Pick the operating point from the requirement, then measure the model against it. Do not let the default threshold quietly make a decision that belongs to you.

Where a threshold can let you down

A threshold is not magic. It is a policy decision attached to a score distribution, and it inherits every weakness of that distribution. Three limitations worth naming:

It is only as stable as the scores underneath it. Tune it on a validation set, deploy, and then the case mix shifts or the model is retrained: the score distribution moves, and the threshold silently stops meaning what it meant. The operating point you validated is no longer the one you are running. This is why threshold choice and drift monitoring are one system, not two.
It is an estimate, not a fact. “Recall is 98% at this threshold” is measured from finite data, and the data are thinnest exactly where high-stakes operating points live, out in the tail. Put uncertainty around the number, and pick the threshold whose lower confidence bound clears the floor, not its point estimate.
One line may be too few. Nothing says a decision needs exactly one threshold. Auto-accept above a high line, auto-reject below a low one, and route the uncertain middle to human review. That two-threshold design is how high-recall systems protect the floor in practice without drowning anyone in false positives.
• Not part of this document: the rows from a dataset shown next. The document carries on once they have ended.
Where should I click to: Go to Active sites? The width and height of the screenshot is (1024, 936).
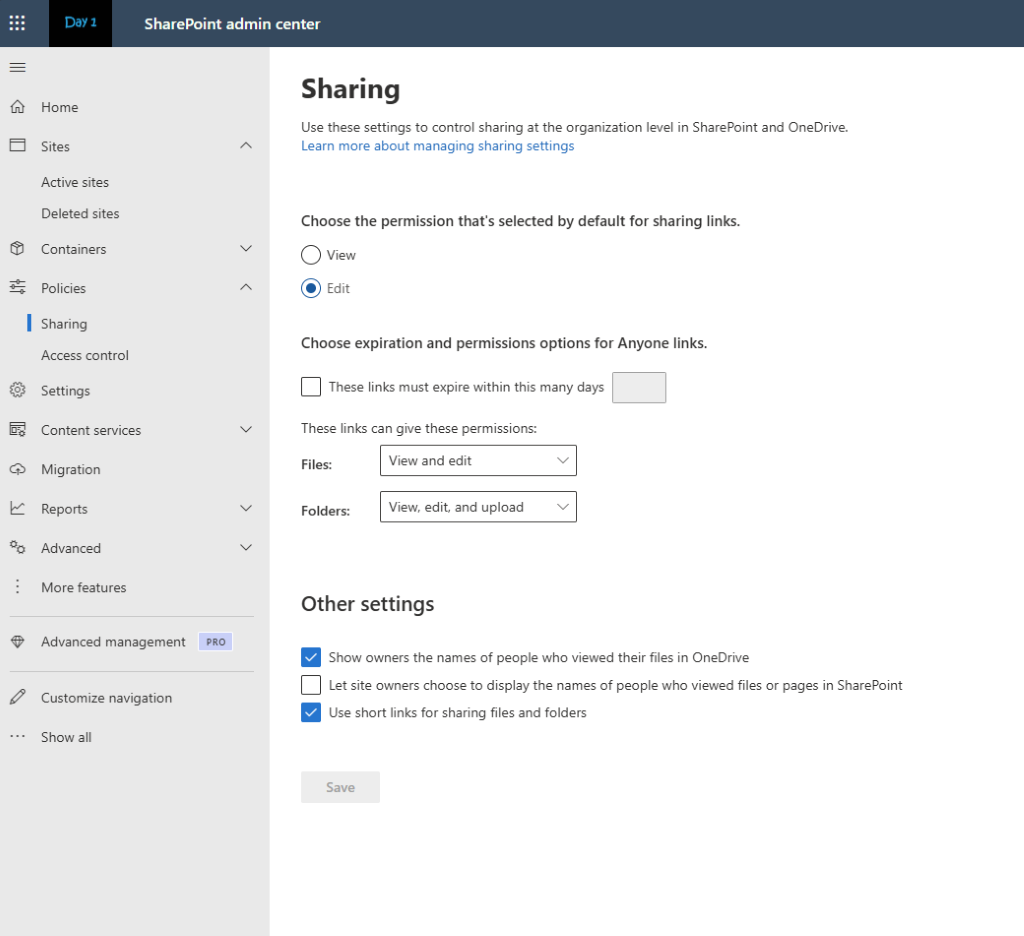[75, 182]
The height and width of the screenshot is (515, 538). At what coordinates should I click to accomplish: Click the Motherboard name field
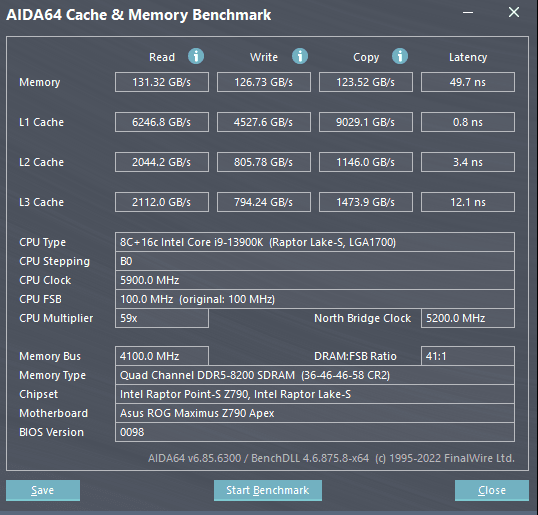(x=315, y=413)
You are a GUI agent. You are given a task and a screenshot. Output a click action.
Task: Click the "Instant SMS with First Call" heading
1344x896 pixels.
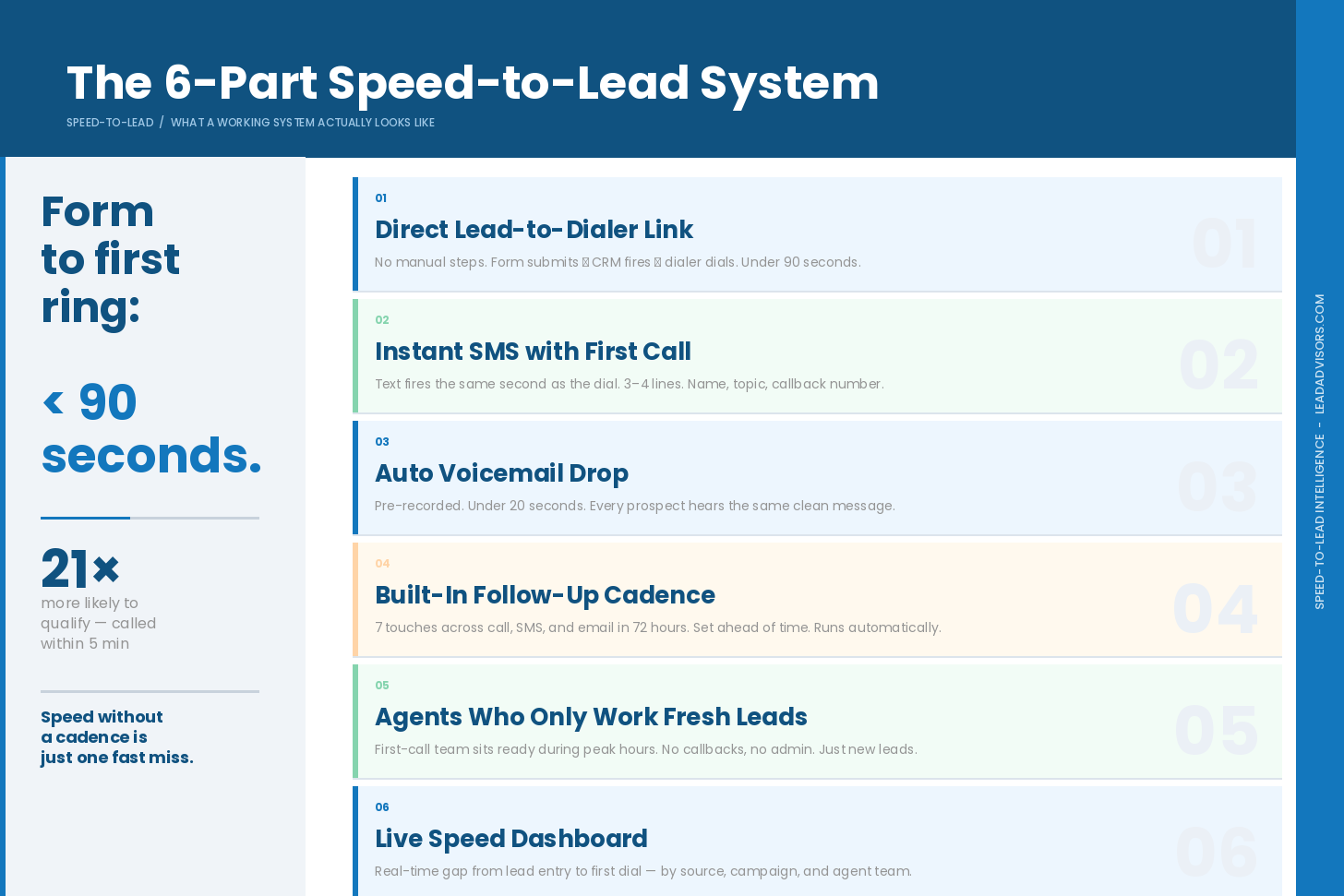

And what about sidestepping the threshold entirely – ensembling several models and acting on their consensus instead? It is a good instinct, but it is not actually an alternative. A vote is a threshold in disguise: “flag when two of three models agree” is a cut at two-thirds on the ensemble’s averaged score, just coarser and harder to tune. What ensembling genuinely buys is better, more stable scores: averaging across models smooths out individual quirks, improves the ranking, and makes the score distribution drift less, which protects whatever operating point you choose. So the two are complements, not rivals. Ensemble to score well; threshold to act deliberately.

What to take away

A model gives you a ranking. The threshold turns that ranking into action, and it encodes a value judgment about which mistakes you can live with. Treat it as part of the product: write down the requirement, choose the operating point that meets it, and revisit it when the cost of errors changes. And when a challenger looks worse than your champion at the default threshold, do not conclude, sweep. Compare the curves, match the models at the recall the business actually needs, and only then decide. Then hold the line loosely: a threshold is only as trustworthy as the scores beneath it, so monitor it like the part of the model it is. The math is the easy part.